- _Document text_
# with time to spare!



## AmberSunrise (Apr 1, 2009)

Wow - major congratulations!! Tito is truly an amazing golden


----------



## Enzos_Mom (Apr 8, 2010)

Way to go, Tito!


----------



## Loisiana (Jul 29, 2009)

Yay!! Well you've beaten my record, since the most legs I've picked up in one weekend is 1. You'll be done before you know it!


----------



## hotel4dogs (Sep 29, 2008)

shhhhh....don't jinx us :
No shows now for about 6 weeks. We both need the break.



Loisiana said:


> Yay!! Well you've beaten my record, since the most legs I've picked up in one weekend is 1. You'll be done before you know it!


----------



## Loisiana (Jul 29, 2009)

We're currently on hiatus too. Between starting a new school year and being broke, I actually decided to skip a couple of shows I usually go to. But my Linda Koutsky seminar is coming up in a few weeks. I just emailed her my questionnaire this morning


----------



## K9-Design (Jan 18, 2009)

That's awesome Barb, congrats!!!


----------



## Maxs Mom (Mar 22, 2008)

Way to go Barb and Tito!!!!! arty: arty: arty: arty: 

Now if I can reach my goal.... it got interrupted... 

:artydude :artydude :artydude:artydude:artydude:artydude:artydude

:appl::appl::appl::appl::appl::appl::appl::appl:
this is me personally doing the happy dance

:banana::banana::banana::banana::banana::banana::banana::banana::banana:


----------



## Titan1 (Jan 19, 2010)

Wow 5 & 6 and we still have months left in the year.. Shoot for the moon and go for it.. You can get that UDX by the end of the year! I bet you can! I know you guys can!...
WOOT !!!!!!!! Hooray for you guys! Congrats on a job well done!
Michelle & Titan


----------



## FinnTastic (Apr 20, 2009)

Way to go , Tito Monster!!!


----------



## sammydog (Aug 23, 2008)

UDX by the end of the year!!! Go for it!!!

Congrats on your awesome weekend! Sounds like Tito did fantastic!


----------



## Pointgold (Jun 6, 2007)

Excellent, Barb! You have done incredible things with this dog!


----------



## esSJay (Apr 13, 2009)

Way to go Team Tito!!! Is there anything that dog CAN'T do???


----------



## kgiff (Jul 21, 2008)

Congrats! So what's your new goal?

- _Supplied information_
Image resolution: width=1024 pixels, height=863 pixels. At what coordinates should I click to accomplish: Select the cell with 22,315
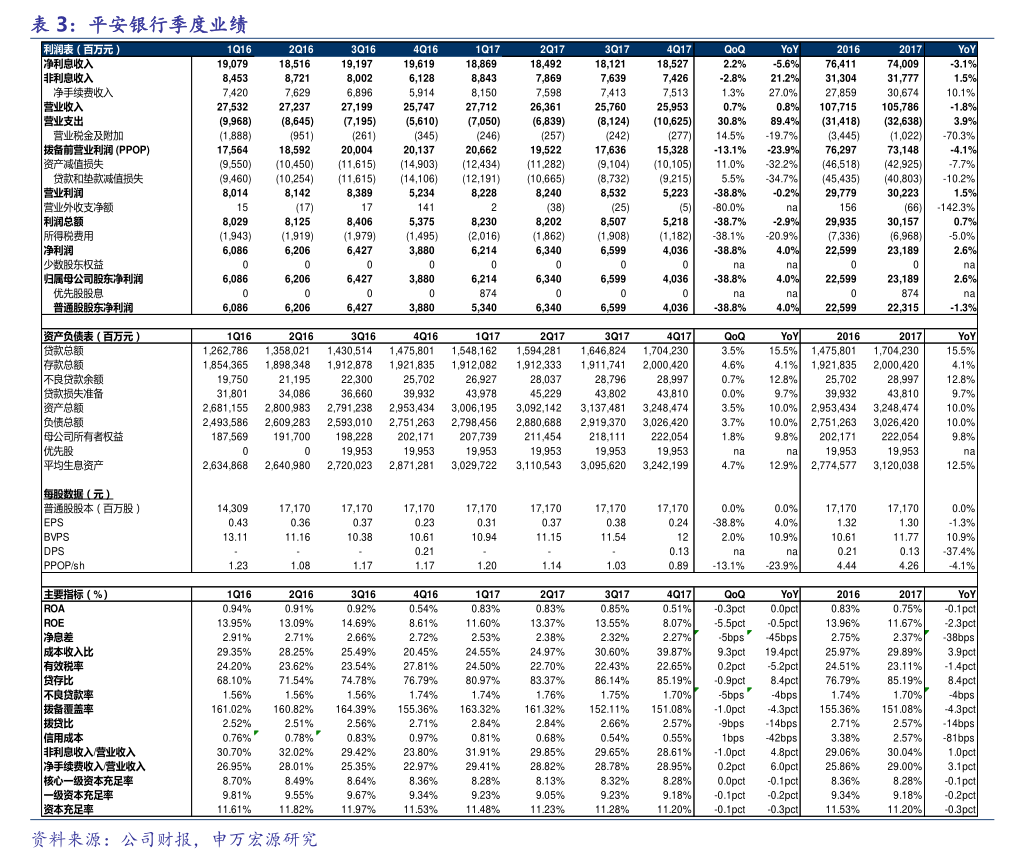click(892, 308)
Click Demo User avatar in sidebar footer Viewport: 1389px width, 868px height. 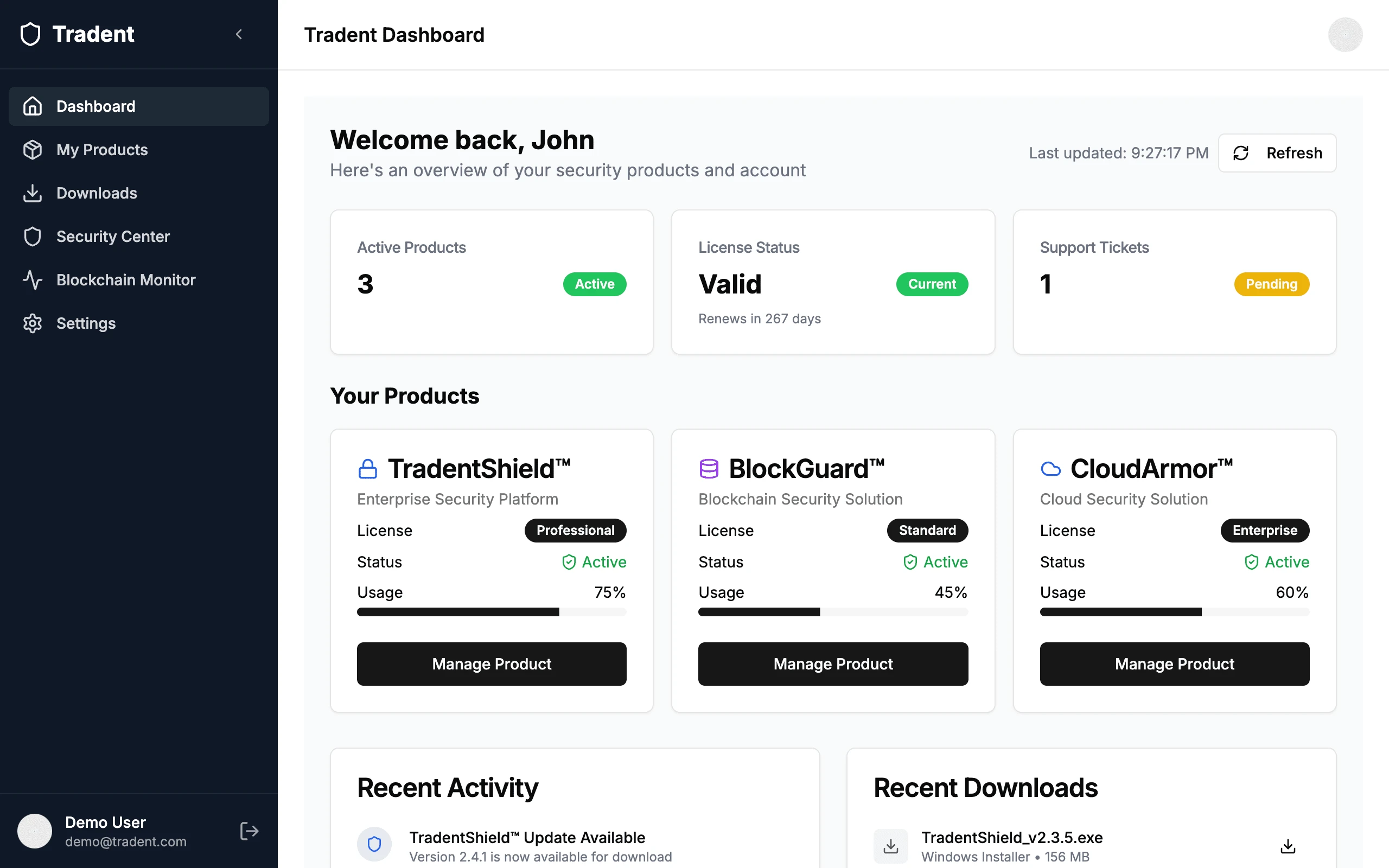(34, 831)
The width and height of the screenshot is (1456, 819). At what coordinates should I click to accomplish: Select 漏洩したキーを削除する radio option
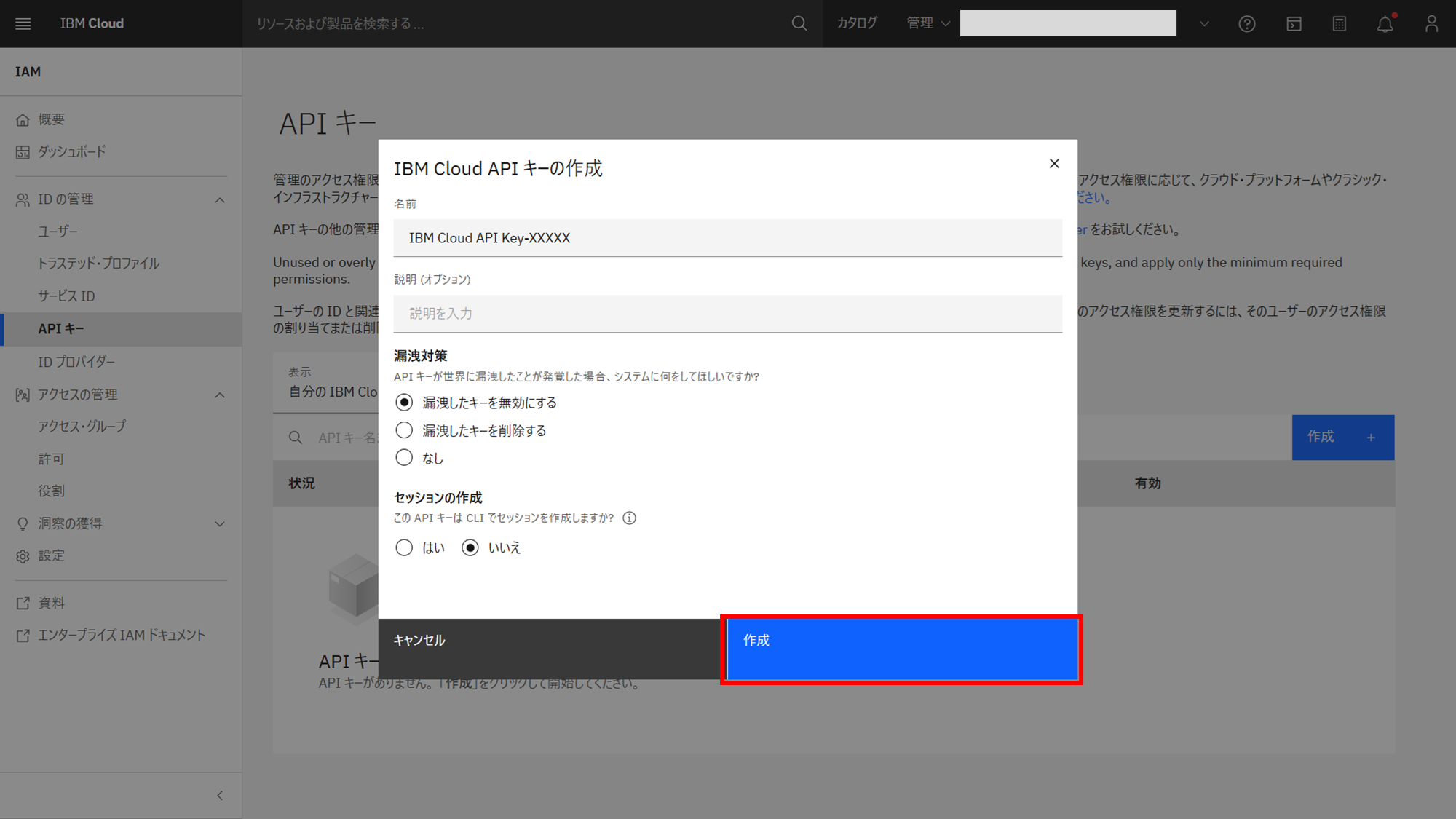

- _Work to do_
(a) According to the forum thread, how long will hotel4dogs go without shows?
(b) Reproduce the part of the forum thread that begins at the words "## FinnTastic (Apr" and stops after "Tito did fantastic!".

- _Worked solutions_
(a) About 6 weeks.

(b)
## FinnTastic (Apr 20, 2009)

Way to go , Tito Monster!!!


----------



## sammydog (Aug 23, 2008)

UDX by the end of the year!!! Go for it!!!

Congrats on your awesome weekend! Sounds like Tito did fantastic!